Padre Jalal Yako Iraque: “O Mundo não se pode esquecer de nós. Resta-nos a nossa dignidade porque não temos mais nada.” Foto © José Manuel Rosendo, cedida pelo autor.
Em Outubro de 2015, nos arredores de Erbil, no Curdistão iraquiano, o padre Jalal Yako lançava o desafio: “O Papa Francisco que venha ao Iraque!”. Um desafio e simultaneamente um pedido, em nome da esperança que os cristãos (e outras comunidades) iraquianos precisavam de ter, face ao sofrimento que estavam a passar.
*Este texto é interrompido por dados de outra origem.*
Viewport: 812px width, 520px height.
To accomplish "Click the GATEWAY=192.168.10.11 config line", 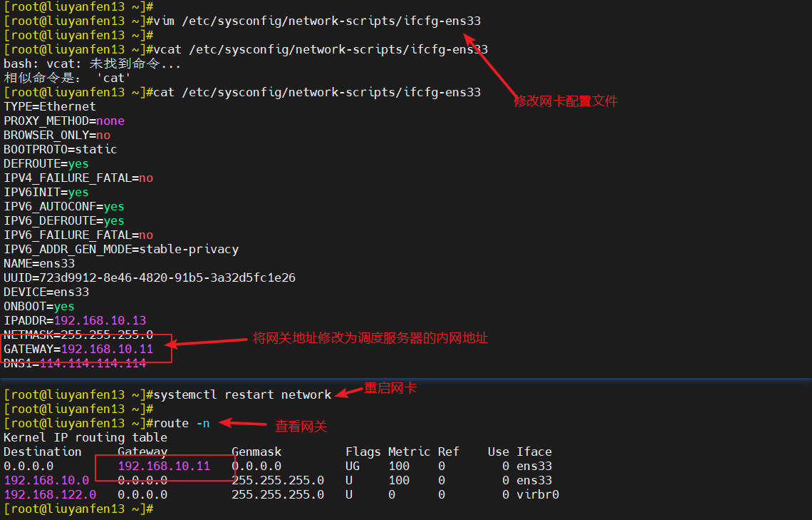I will coord(78,349).
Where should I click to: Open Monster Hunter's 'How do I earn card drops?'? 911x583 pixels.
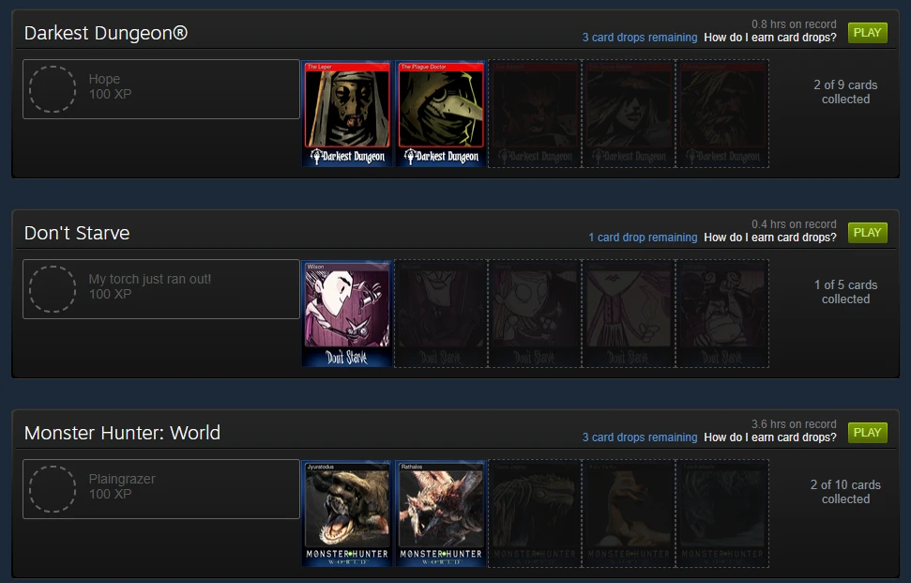point(770,437)

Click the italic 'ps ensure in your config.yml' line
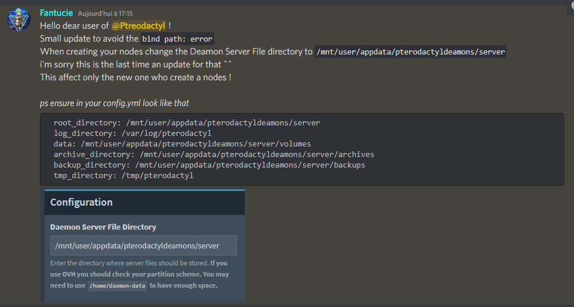(x=114, y=104)
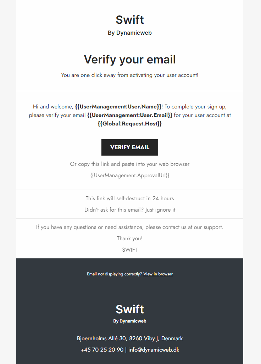Click the Didn't ask for this email line

[x=130, y=210]
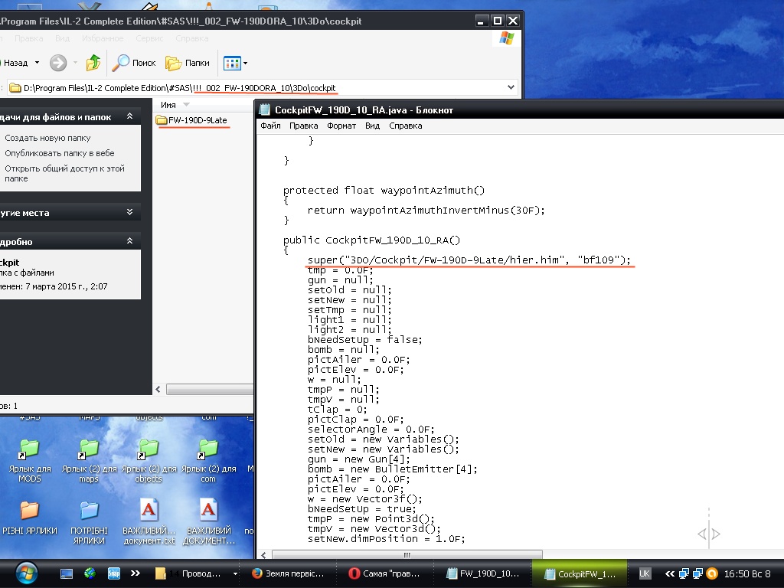Click the Имя column header
784x588 pixels.
168,104

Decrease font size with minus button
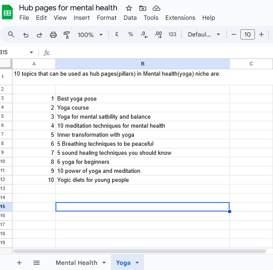(234, 34)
Tinham fugido tão depressa quanto possível, levando parcos haveres, mas salvando a vida e evitando uma conversão forçada ao islão. Por essa altura, a organização Estado Islâmico (EI) estava no apogeu expansionista e dominava um vasto território na Síria e no Iraque. Mossul, no Iraque, tinha sido palco da proclamação do Califado. Esta declaração, em finais de Junho de 2014, foi motivo de preocupação internacional e obrigou à fuga de muitos iraquianos que viviam nos territórios que passaram a estar sob domínio do EI.
É conhecido o sofrimento yazidi nas montanhas de Sinjar, no noroeste do Iraque, e com os cristãos passou-se algo muito semelhante. As várias cidades ao redor de Mossul, por exemplo Qaraqosh e Bashika, viram partir praticamente toda a população. Em Qaraqosh as igrejas foram destruídas. Yazidis, cristãos e todos os que receavam o EI, encontraram refúgio no Curdistão iraquiano.
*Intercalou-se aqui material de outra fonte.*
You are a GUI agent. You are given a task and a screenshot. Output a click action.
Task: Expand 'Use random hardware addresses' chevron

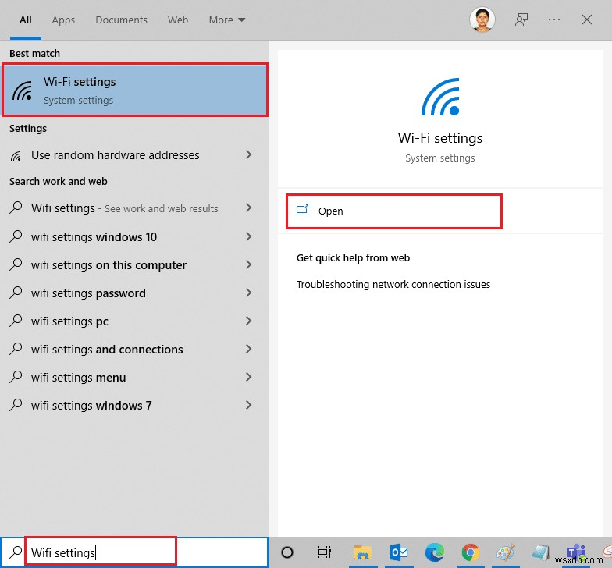249,155
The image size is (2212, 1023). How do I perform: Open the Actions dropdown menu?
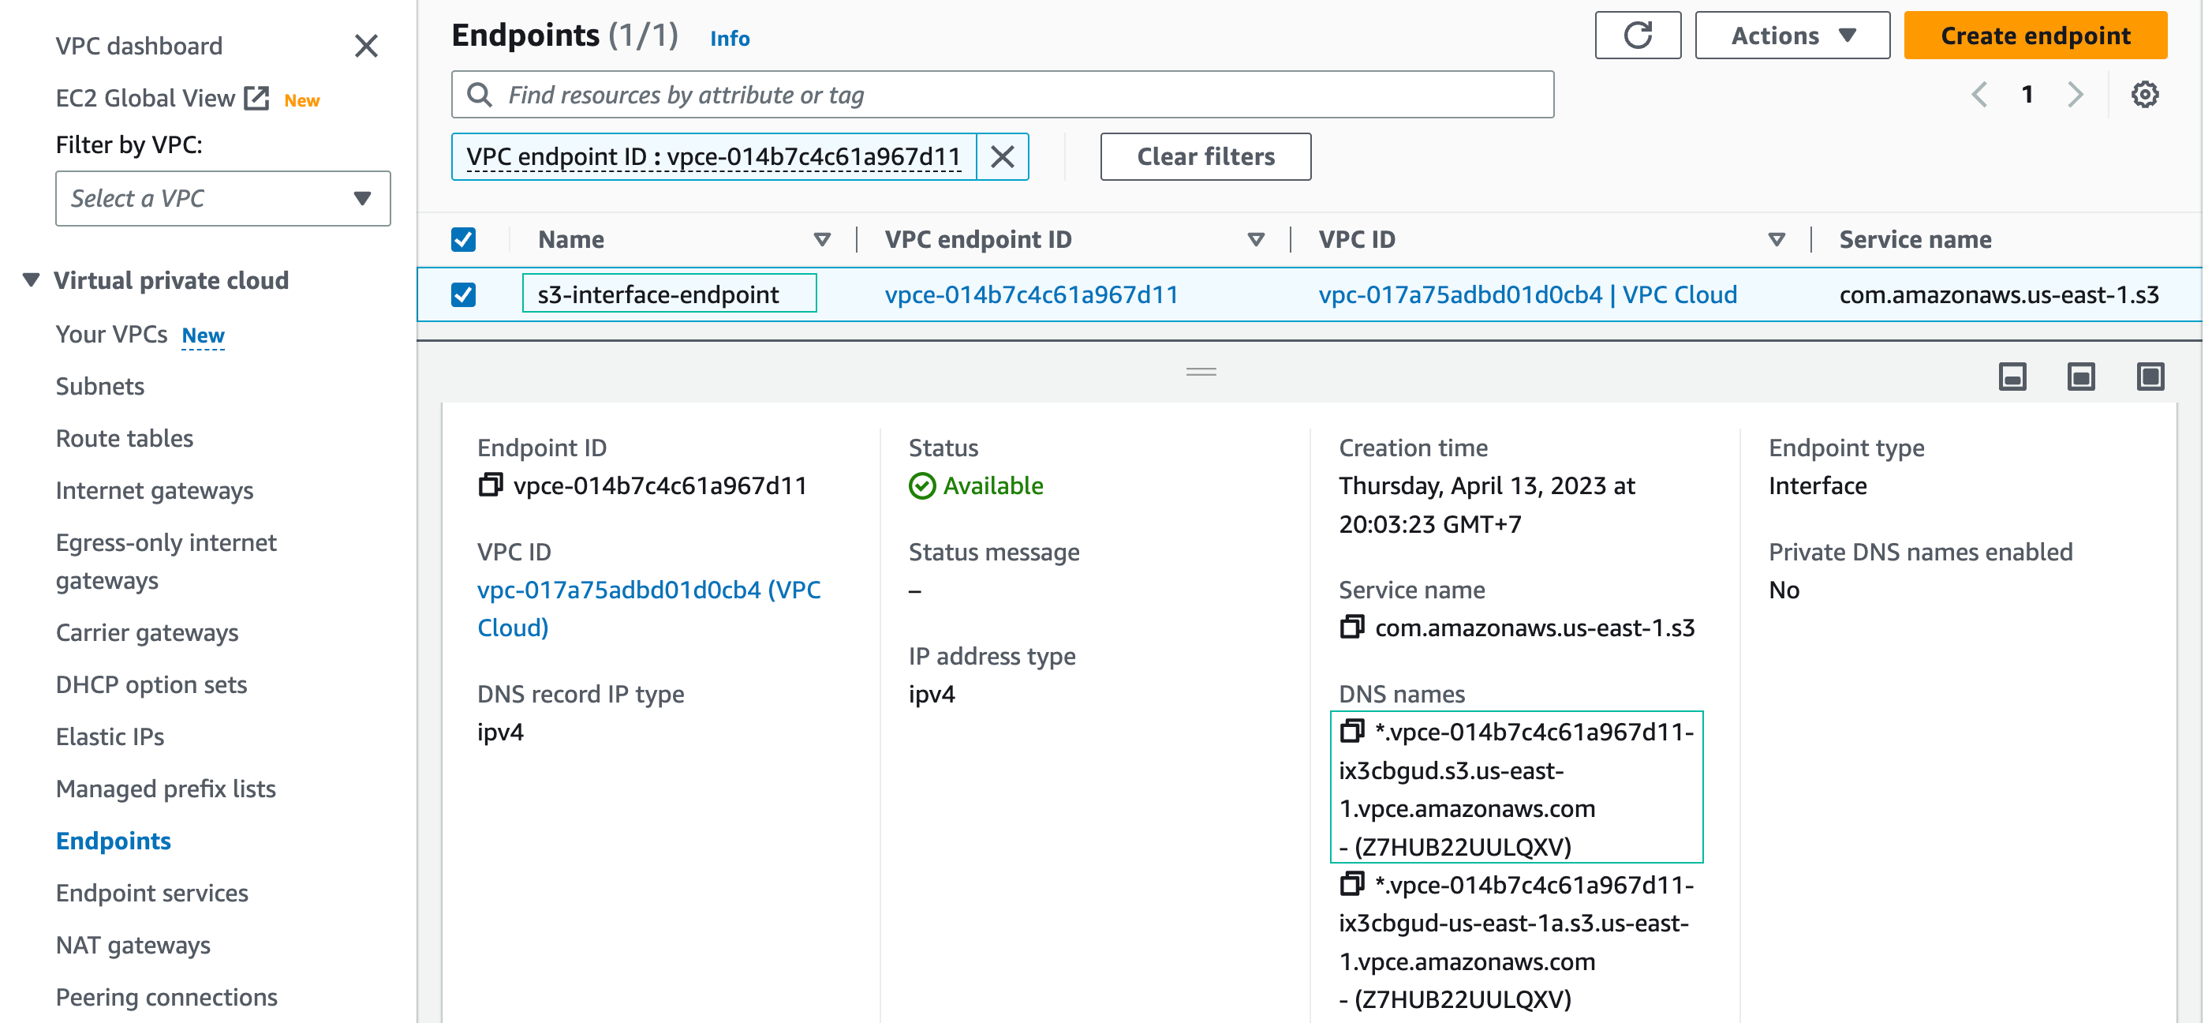coord(1792,35)
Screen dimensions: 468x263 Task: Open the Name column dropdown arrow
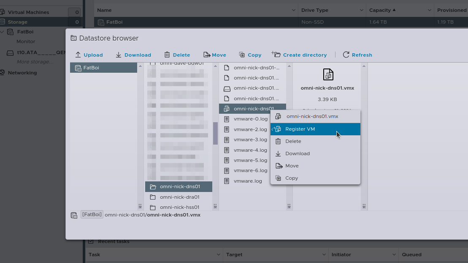point(294,10)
Foi aí, no norte do Iraque, que encontrei o padre Jalal Yako. Tinha fugido de Qaraqosh e era o responsável pelo campo de refugiados Ashty 1, que albergava 265 famílias cristãs, em contentores com fogão à porta. Havia uma igreja improvisada (ver fotografia) e a missa era celebrada três dias por semana.
A cada gesto e a cada olhar do padre Jalal Yako ficava evidente o desespero e a ausência de uma ideia que fosse, para ajudar a resolver o drama que a presença do EI provocava. A cada pergunta, o padre abria os braços com a palma das mãos viradas para cima ganhando tempo para respostas que não tinha. Mas houve uma pergunta que lhe provocou um sorriso e resposta imediata: “Gostava que o Papa viesse ao Iraque?”. Claro que sim: “É muito importante para nós. Basta chegar, acenar e pode ir-se embora. Seria muito importante para nós.”
Nesse dia, para além do pedido ao Papa Francisco, o padre Jalal Yako deixou uma mensagem ao mundo, em aramaico, a língua de Jesus Cristo: “O Mundo não se pode esquecer de nós. Resta-nos a nossa dignidade porque não temos mais nada. Queremos protecção do mundo quando regressarmos às nossas aldeias. O Iraque é o nosso país e nós queremos voltar às nossas casas, por que é melhor para as pessoas viverem no seu próprio país. Não há nada mais doce. Pedimos a todas as pessoas e organizações que fiquem ao nosso lado, mas sentimos que os governos não nos estão a apoiar”.
Uma mensagem que traduz tudo: desespero, mas também fé e vontade de ficar no sítio a que se pertence. Jalal Yako acrescentou que para os cristãos não deixarem o Médio Oriente, seria importante a presença do Papa no Iraque.
Entretanto, o EI e o Califado foram derrotados, mas permanecem sinais da presença do EI no Iraque e na Síria. Há também relatos de cristãos que temem a atitude das milícias (xiitas) pró-iranianas que combateram o EI e que controlam agora alguns dos locais de onde os cristãos fugiram, e a que alguns já regressaram.
Nas duas últimas décadas a população cristã no Médio Oriente tem vindo a diminuir drasticamente. Os números variam consoante as fontes e falta saber se a visita do Papa Francisco vai ter o efeito que o padre Jalal Yako pretendia, em 2015, quando lançou o desafio para uma visita do Papa ao Iraque.
Tenho pena de não regressar agora ao Iraque para voltar a encontrar o padre Jalal Yako e para testemunhar o momento histórico da primeira visita de um líder da Igreja Católica. A visita do Papa Francisco ao Iraque decorre entre 5 e 8 de Março.
José Manuel Rosendo é jornalista da Antena 1 e tem feito reportagem em vários países do Médio Oriente; o texto foi publicado em simultâneo no blogue Meu Mundo Minha Aldeia, do qual é autor.